## [Exercise]
Turn the material into a Markdown table with columns Row and Line, starting at its first line and stopping after the line that contains "coord(50,300)". Give each line a numbered row and leave out blank lines.

>> START Information provided

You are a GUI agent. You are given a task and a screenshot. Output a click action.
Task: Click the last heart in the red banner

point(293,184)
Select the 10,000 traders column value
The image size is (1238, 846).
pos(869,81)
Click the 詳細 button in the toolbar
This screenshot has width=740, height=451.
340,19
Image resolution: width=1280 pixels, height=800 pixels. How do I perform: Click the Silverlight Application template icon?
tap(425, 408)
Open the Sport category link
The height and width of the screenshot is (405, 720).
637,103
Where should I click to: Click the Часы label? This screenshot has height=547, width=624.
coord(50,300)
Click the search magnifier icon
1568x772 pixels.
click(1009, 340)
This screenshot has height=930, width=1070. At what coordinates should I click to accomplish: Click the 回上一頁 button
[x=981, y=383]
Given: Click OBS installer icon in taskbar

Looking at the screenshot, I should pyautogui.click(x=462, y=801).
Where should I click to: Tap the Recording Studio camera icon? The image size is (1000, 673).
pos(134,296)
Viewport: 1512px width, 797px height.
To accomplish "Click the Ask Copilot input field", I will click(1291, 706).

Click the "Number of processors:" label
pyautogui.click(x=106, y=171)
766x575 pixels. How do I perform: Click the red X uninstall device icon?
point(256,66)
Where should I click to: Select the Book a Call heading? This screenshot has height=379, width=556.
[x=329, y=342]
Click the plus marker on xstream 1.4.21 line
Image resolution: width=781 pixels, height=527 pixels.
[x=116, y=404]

>> END Information provided

## [Exercise answer]
| Row | Line |
|---|---|
| 1 | You are a GUI agent. You are given a task and a screenshot. Output a click action. |
| 2 | Task: Click the last heart in the red banner |
| 3 | point(293,184) |
| 4 | Select the 10,000 traders column value |
| 5 | The image size is (1238, 846). |
| 6 | pos(869,81) |
| 7 | Click the 詳細 button in the toolbar |
| 8 | This screenshot has width=740, height=451. |
| 9 | 340,19 |
| 10 | Image resolution: width=1280 pixels, height=800 pixels. How do I perform: Click the Silverlight Application template icon? |
| 11 | tap(425, 408) |
| 12 | Open the Sport category link |
| 13 | The height and width of the screenshot is (405, 720). |
| 14 | 637,103 |
| 15 | Where should I click to: Click the Часы label? This screenshot has height=547, width=624. |
| 16 | coord(50,300) |